Les Hutu et les Tutsi se reconnaissaient eux-mêmes et s’identifiaient mutuellement à partir de leurs ancêtres respectifs partout où ils s’installaient tel que mentionné plus haut. On ne voit nulle part les familles Hutu et les familles Tutsi qui ont le même ancêtre malgré les mêmes dénominations de leurs clans respectifs. Concernant les relations entre Hutu et Tutsi en général, je donne l’exemple sur le beau-frère de notre sous-chef, le frère de sa femme. Il avait pris une propriété dans notre concession ancestrale et habitait entre mes deux oncles paternels. Mais je ne l’avais jamais vu chez nous ni chez mes oncles, je n’avais jamais vu mon père entrer chez lui, je n’étais jamais entré dans son enclos.

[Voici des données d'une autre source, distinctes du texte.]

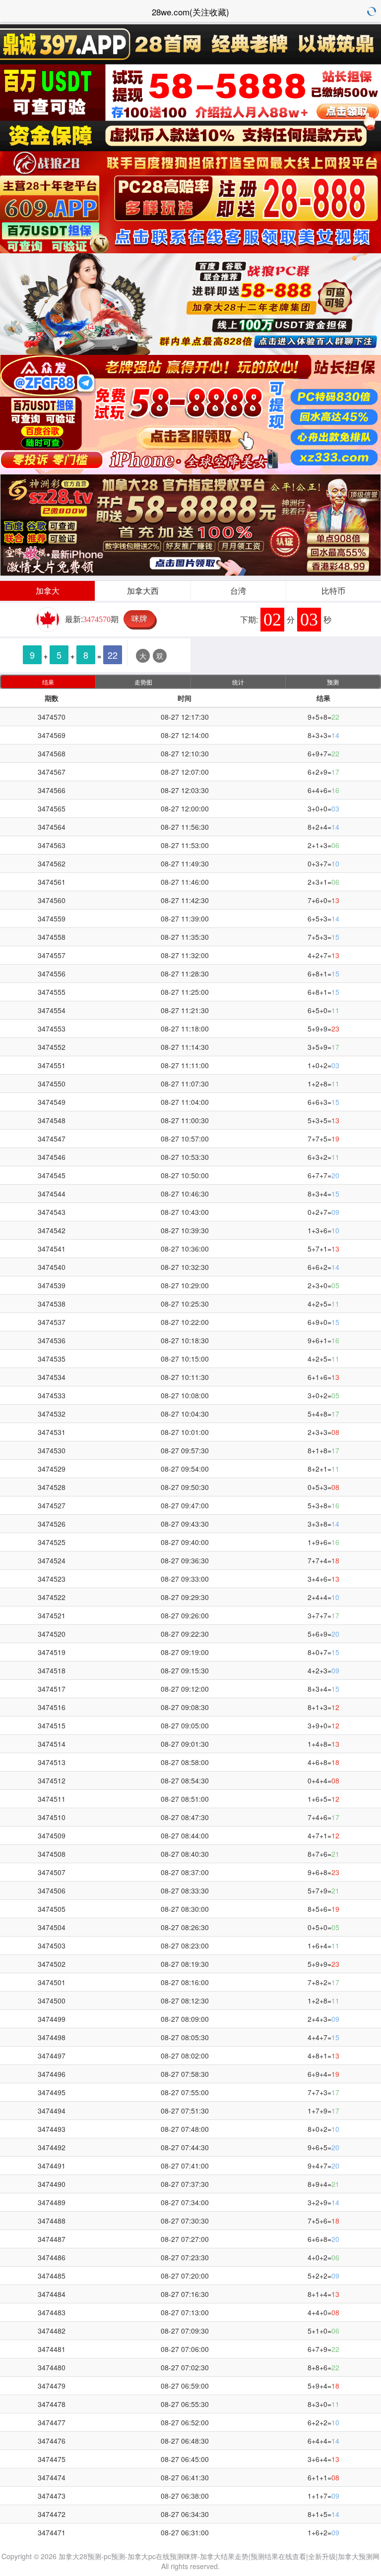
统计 (238, 682)
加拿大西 (143, 590)
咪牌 (139, 618)
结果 (48, 682)
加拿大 (48, 590)
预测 (333, 682)
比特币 (333, 590)
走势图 (143, 682)
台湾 (238, 590)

Pourtant selon la coutume, lorsqu’on avait brassé la bière de banane ou de sorgho on conviait les voisins pour en partager, puisqu’à ce moment-là il n’y avait pas de débits de boisson ou cabarets en campagne pour la vendre et gagner un peu d’argent. Il en était de même lorsqu’un ami vous apportait de la bière ou lorsque, pendant les fiançailles, la famille du prétendant de votre fille apportait de la bière. Mais ce monsieur n’invitait jamais mon père et mes oncles, et eux ne l’invitaient pas non plus alors qu’il n’y avait aucun différend entre eux. La preuve étant que ce sont eux qui l’ont aidé à construire son logement après la destruction de sa maison par des vandalistes pendant la révolution de novembre 1959, et l’ont accompagné comme porteurs quand il s’est décidé à s’exiler en 1961. De même les autres Tutsi de notre colline ne nous fréquentaient pas et nous ne les fréquentions pas.

Je donne aussi l’exemple sur mes condisciples à l’école. Ce n’est qu’au chef-lieu de la paroisse de Muramba qu’il y avait le cycle complet du primaire de 1957 à 1961. Tous les enfants venant de tous les horizons dans le ressort de la paroisse depuis la 3ème année apportaient des provisions puisque la classe prenait toute la journée. Alors qu’en principe les enfants de provenance d’une même zone se mettaient ensemble pour partager leurs provisions pendant la pause de midi, les enfants Tutsi se détachaient de leurs groupes et se regroupaient seuls pour partager leurs provisions à part quelle que soit leur provenance. Les Hutu et les Tutsi s’identifiaient d’eux-mêmes mutuellement alors que personne ne nous indiquait nos ethnies respectives.